French MP abandons bid to ban bullfighting

A bid to ban bullfighting in France has been abandoned, to the relief of lovers of the traditional blood sport and dismay for animal rights' activists.

French MP abandons bid to ban bullfighting

The 577-seat National Assembly had looked set to vote on draft legislation that would have made the practice illegal.

But the MP behind the bill withdrew it after lawmakers filed more than 500 amendments, many of them designed to take up parliamentary time and obstruct the vote.

“I’m so sorry,” Aymeric Caron, a La France insoumise (LFI) MP and animal rights’ campaigner, told the national assembly as he announced the decision in raucous and bad-tempered scenes.

Though public opinion is firmly in favour of outlawing the practice, the bill had already been expected to be rejected by a majority of lawmakers who
are wary about stirring up the bullfighting heartlands in the south of the country.

“We need to go towards a conciliation, an exchange,” President Emmanuel Macron said on Wednesday, adding that he did not expect the draft law to pass. “From where I am sitting, this is not a current priority.”

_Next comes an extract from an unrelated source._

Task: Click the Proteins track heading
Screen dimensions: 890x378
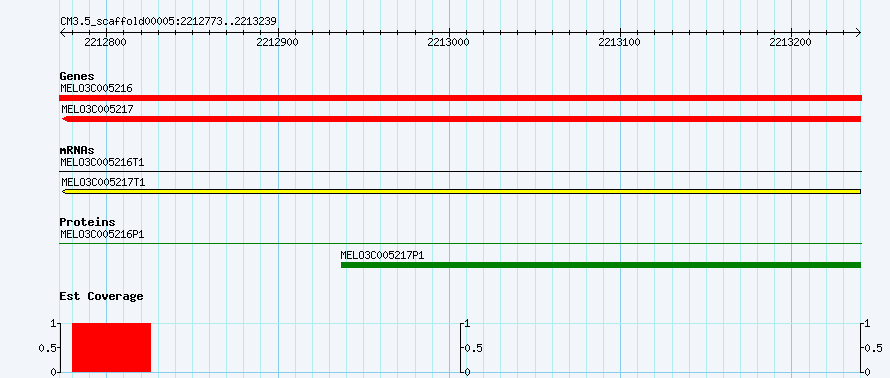Action: [x=87, y=222]
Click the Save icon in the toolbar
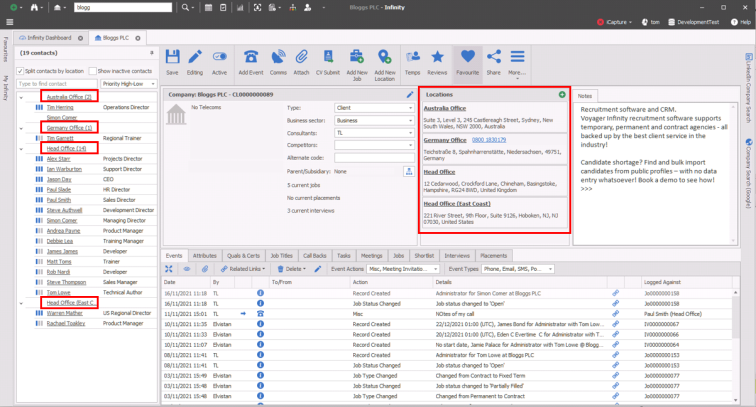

His government has urged members of the ruling centrist coalition not to support the text from the opposition LFI, even though many members are known to personally favour it.

During a first debate of the parliament’s law commission last week, a majority voted against the proposal by Caron, who denounced the “barbarism” of a tradition that was imported from Spain in the 1850s.

“Caron has antagonised people instead of trying to smooth it over,” a lawmaker from Macron’s party told AFP on condition of anonymity.

The bill proposed modifying an existing law penalising animal cruelty to remove exemptions for bullfights that can be shown to be “uninterrupted local
traditions”.

These are granted in towns such as Bayonne and Mont-de-Marsan in south west France and along the Mediterranean coast including Arles, Beziers and Nîmes.

Around 1,000 bulls are killed each year in France, according to the Observatoire National des Cultures Taurines.

READ ALSO EXPLAINED: Could bullfighting finally be banned in France?

Many so-called “bull towns” depend on the shows for tourism and see the culture of bull-breeding and the spectacle of the fight as part of their way of life – idolised by artists from Ernest Hemingway to Pablo Picasso.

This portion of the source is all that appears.